-- Assignment --
From the first line to the last, give the data again exactly.

-- Available data --
□ □ □
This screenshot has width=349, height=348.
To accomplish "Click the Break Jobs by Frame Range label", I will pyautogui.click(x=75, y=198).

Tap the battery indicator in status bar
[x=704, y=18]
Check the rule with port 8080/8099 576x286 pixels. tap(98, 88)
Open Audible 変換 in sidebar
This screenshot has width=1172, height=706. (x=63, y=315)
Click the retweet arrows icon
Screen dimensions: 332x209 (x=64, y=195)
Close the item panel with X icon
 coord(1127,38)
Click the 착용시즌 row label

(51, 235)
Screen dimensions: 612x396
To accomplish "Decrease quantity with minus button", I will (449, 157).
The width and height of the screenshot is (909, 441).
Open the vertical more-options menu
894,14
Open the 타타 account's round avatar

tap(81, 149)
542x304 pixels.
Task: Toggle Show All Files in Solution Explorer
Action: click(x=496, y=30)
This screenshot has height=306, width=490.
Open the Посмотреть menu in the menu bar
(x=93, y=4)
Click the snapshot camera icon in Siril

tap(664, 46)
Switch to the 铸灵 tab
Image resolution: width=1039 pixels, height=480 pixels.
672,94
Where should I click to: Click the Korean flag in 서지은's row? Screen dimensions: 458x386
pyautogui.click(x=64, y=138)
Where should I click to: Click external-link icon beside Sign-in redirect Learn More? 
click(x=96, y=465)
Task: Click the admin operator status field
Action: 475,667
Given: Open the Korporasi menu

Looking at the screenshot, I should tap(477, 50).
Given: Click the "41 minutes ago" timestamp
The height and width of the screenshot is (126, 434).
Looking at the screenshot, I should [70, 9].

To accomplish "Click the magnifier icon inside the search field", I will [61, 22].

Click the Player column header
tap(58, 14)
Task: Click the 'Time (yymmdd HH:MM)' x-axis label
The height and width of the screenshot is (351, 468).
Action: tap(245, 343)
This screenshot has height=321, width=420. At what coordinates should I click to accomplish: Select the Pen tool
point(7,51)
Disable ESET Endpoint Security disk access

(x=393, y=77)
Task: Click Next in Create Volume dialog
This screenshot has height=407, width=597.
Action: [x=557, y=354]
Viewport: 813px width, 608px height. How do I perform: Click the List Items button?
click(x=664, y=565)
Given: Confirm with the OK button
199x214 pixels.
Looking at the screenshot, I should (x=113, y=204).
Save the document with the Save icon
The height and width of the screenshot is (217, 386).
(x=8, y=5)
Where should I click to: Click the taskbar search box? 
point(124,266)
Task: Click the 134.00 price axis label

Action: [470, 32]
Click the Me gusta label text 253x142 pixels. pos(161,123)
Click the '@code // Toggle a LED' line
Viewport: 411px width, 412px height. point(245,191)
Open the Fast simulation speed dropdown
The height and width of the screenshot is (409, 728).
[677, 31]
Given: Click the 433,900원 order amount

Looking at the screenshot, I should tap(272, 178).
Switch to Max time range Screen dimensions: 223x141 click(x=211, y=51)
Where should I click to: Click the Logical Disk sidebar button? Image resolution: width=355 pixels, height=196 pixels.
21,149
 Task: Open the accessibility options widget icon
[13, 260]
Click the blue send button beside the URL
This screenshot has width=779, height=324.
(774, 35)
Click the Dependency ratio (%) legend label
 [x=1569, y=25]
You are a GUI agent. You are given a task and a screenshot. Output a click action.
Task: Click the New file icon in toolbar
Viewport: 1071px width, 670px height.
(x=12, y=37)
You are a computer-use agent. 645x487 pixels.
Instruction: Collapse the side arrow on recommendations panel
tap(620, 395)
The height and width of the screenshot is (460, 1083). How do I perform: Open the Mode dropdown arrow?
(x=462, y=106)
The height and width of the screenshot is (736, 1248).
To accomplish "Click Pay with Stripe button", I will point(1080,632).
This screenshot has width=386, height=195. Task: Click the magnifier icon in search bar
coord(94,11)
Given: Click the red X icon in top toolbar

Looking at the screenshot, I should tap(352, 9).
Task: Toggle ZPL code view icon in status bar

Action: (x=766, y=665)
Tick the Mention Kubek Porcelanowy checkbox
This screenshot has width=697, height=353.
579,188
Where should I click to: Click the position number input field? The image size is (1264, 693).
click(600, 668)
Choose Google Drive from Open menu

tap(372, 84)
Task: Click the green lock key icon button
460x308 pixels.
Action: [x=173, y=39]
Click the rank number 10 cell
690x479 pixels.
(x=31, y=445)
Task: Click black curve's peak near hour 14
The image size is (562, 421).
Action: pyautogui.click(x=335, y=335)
□ □ □
-- Response to this exercise --
This screenshot has width=349, height=348.
To accomplish "Click the Break Jobs by Frame Range label", I will pyautogui.click(x=75, y=198).

Tap the battery indicator in status bar
[x=704, y=18]
Check the rule with port 8080/8099 576x286 pixels. tap(98, 88)
Open Audible 変換 in sidebar
This screenshot has width=1172, height=706. (x=63, y=315)
Click the retweet arrows icon
Screen dimensions: 332x209 (x=64, y=195)
Close the item panel with X icon
 coord(1127,38)
Click the 착용시즌 row label

(51, 235)
Screen dimensions: 612x396
To accomplish "Decrease quantity with minus button", I will (449, 157).
The width and height of the screenshot is (909, 441).
Open the vertical more-options menu
894,14
Open the 타타 account's round avatar

tap(81, 149)
542x304 pixels.
Task: Toggle Show All Files in Solution Explorer
Action: click(x=496, y=30)
This screenshot has height=306, width=490.
Open the Посмотреть menu in the menu bar
(x=93, y=4)
Click the snapshot camera icon in Siril

tap(664, 46)
Switch to the 铸灵 tab
Image resolution: width=1039 pixels, height=480 pixels.
672,94
Where should I click to: Click the Korean flag in 서지은's row? Screen dimensions: 458x386
pyautogui.click(x=64, y=138)
Where should I click to: Click external-link icon beside Sign-in redirect Learn More? 
click(x=96, y=465)
Task: Click the admin operator status field
Action: 475,667
Given: Open the Korporasi menu

Looking at the screenshot, I should tap(477, 50).
Given: Click the "41 minutes ago" timestamp
The height and width of the screenshot is (126, 434).
Looking at the screenshot, I should [70, 9].

To accomplish "Click the magnifier icon inside the search field", I will [61, 22].

Click the Player column header
tap(58, 14)
Task: Click the 'Time (yymmdd HH:MM)' x-axis label
The height and width of the screenshot is (351, 468).
Action: tap(245, 343)
This screenshot has height=321, width=420. At what coordinates should I click to accomplish: Select the Pen tool
point(7,51)
Disable ESET Endpoint Security disk access

(x=393, y=77)
Task: Click Next in Create Volume dialog
This screenshot has height=407, width=597.
Action: [x=557, y=354]
Viewport: 813px width, 608px height. How do I perform: Click the List Items button?
click(x=664, y=565)
Given: Confirm with the OK button
199x214 pixels.
Looking at the screenshot, I should (x=113, y=204).
Save the document with the Save icon
The height and width of the screenshot is (217, 386).
(x=8, y=5)
Where should I click to: Click the taskbar search box? 
point(124,266)
Task: Click the 134.00 price axis label

Action: [470, 32]
Click the Me gusta label text 253x142 pixels. pos(161,123)
Click the '@code // Toggle a LED' line
Viewport: 411px width, 412px height. point(245,191)
Open the Fast simulation speed dropdown
The height and width of the screenshot is (409, 728).
[677, 31]
Given: Click the 433,900원 order amount

Looking at the screenshot, I should tap(272, 178).
Switch to Max time range Screen dimensions: 223x141 click(x=211, y=51)
Where should I click to: Click the Logical Disk sidebar button? Image resolution: width=355 pixels, height=196 pixels.
21,149
 Task: Open the accessibility options widget icon
[13, 260]
Click the blue send button beside the URL
This screenshot has width=779, height=324.
(774, 35)
Click the Dependency ratio (%) legend label
 [x=1569, y=25]
You are a GUI agent. You are given a task and a screenshot. Output a click action.
Task: Click the New file icon in toolbar
Viewport: 1071px width, 670px height.
(x=12, y=37)
You are a computer-use agent. 645x487 pixels.
Instruction: Collapse the side arrow on recommendations panel
tap(620, 395)
The height and width of the screenshot is (460, 1083). How do I perform: Open the Mode dropdown arrow?
(x=462, y=106)
The height and width of the screenshot is (736, 1248).
To accomplish "Click Pay with Stripe button", I will point(1080,632).
This screenshot has width=386, height=195. Task: Click the magnifier icon in search bar
coord(94,11)
Given: Click the red X icon in top toolbar

Looking at the screenshot, I should tap(352, 9).
Task: Toggle ZPL code view icon in status bar

Action: (x=766, y=665)
Tick the Mention Kubek Porcelanowy checkbox
This screenshot has width=697, height=353.
579,188
Where should I click to: Click the position number input field? The image size is (1264, 693).
click(600, 668)
Choose Google Drive from Open menu

tap(372, 84)
Task: Click the green lock key icon button
460x308 pixels.
Action: [x=173, y=39]
Click the rank number 10 cell
690x479 pixels.
(x=31, y=445)
Task: Click black curve's peak near hour 14
The image size is (562, 421).
Action: pyautogui.click(x=335, y=335)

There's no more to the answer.